■ EXERCISE AIM ■
Return each line of the entries that holds the string "agent".

■ EXTRACTED MATERIAL ■
┄┄┄┄┄┄
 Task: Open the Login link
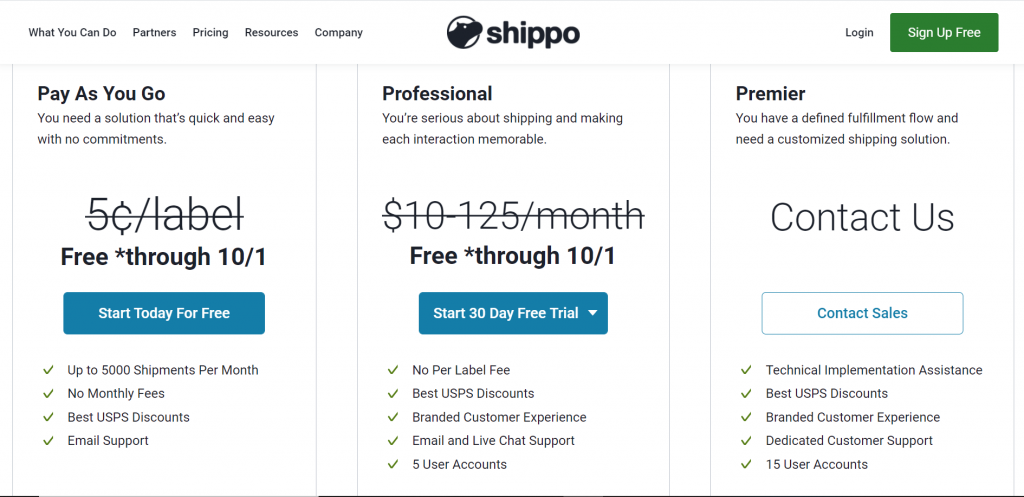pyautogui.click(x=859, y=32)
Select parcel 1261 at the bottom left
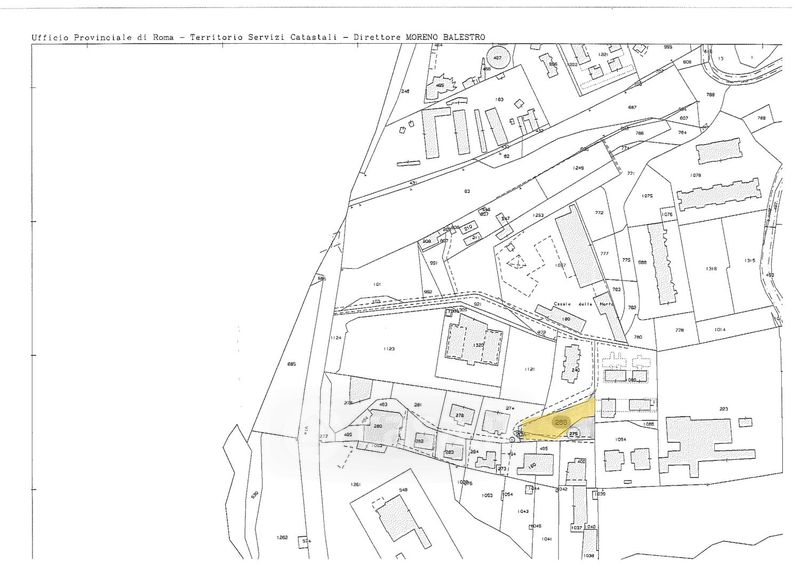 [355, 484]
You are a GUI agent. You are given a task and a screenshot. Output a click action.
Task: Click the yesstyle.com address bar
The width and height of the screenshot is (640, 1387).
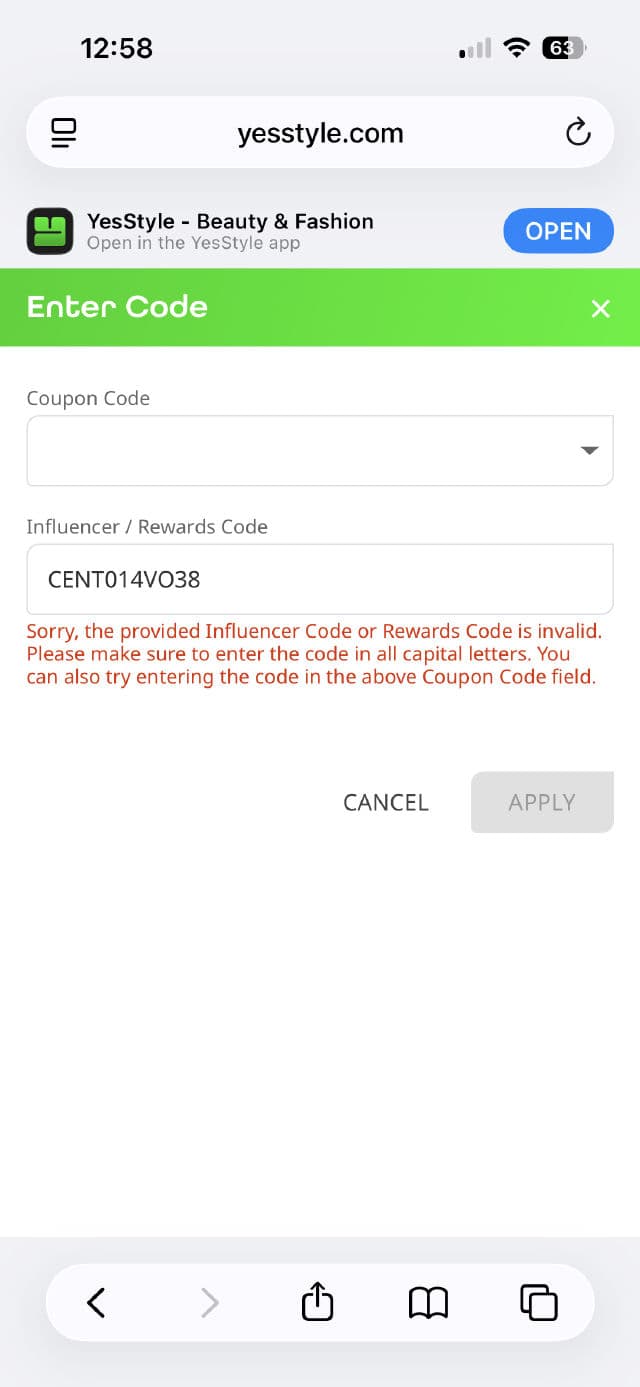coord(320,133)
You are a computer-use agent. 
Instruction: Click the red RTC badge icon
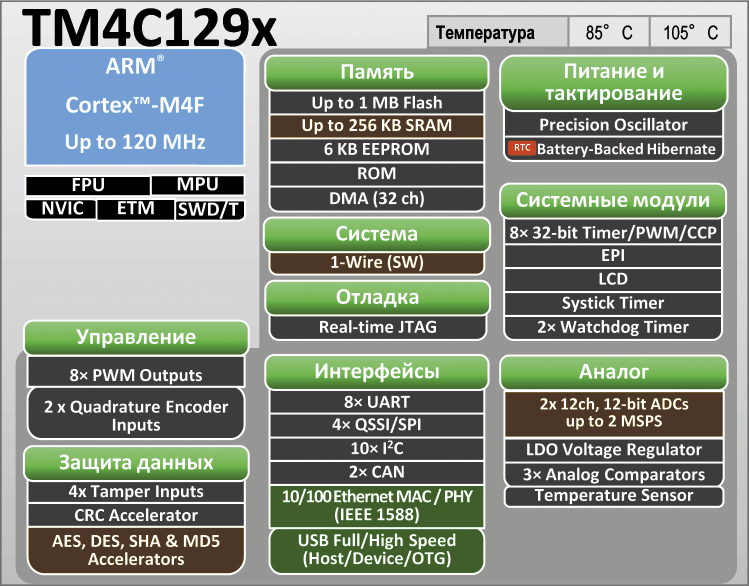(x=521, y=149)
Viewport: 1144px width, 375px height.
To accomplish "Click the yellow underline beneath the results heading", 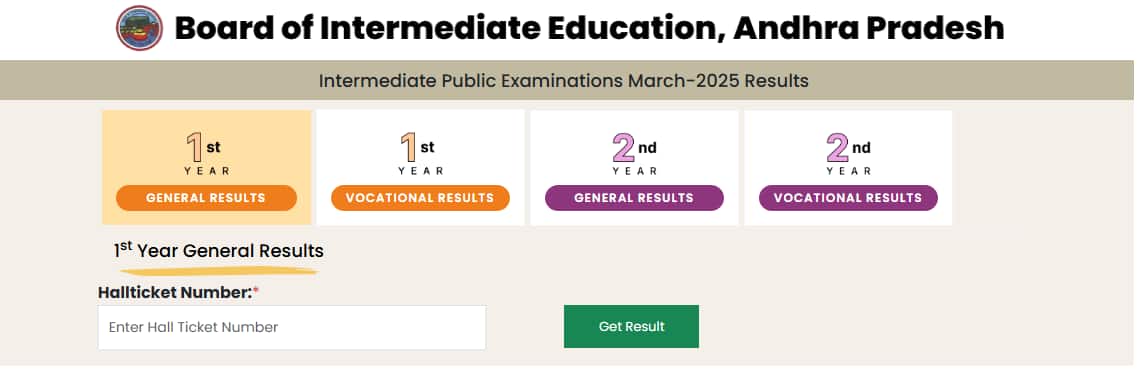I will (219, 271).
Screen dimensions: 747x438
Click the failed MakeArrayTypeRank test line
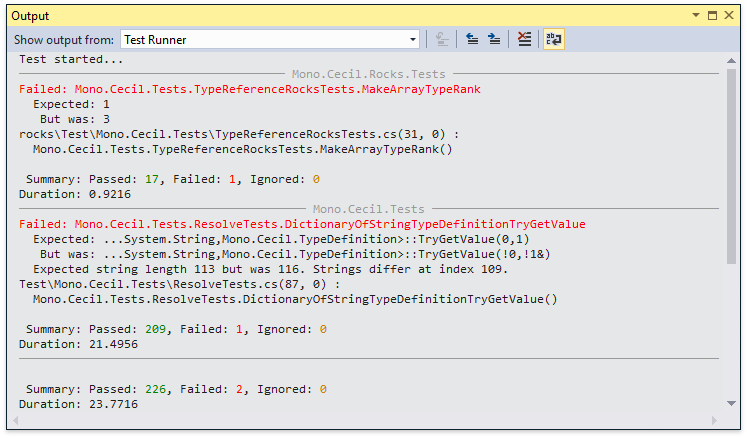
┄┄┄┄┄┄
■ COMPLETED EXERCISE ■
You are a GUI agent. You are given a task and a screenshot. Output a click action.
You are a computer-use agent. 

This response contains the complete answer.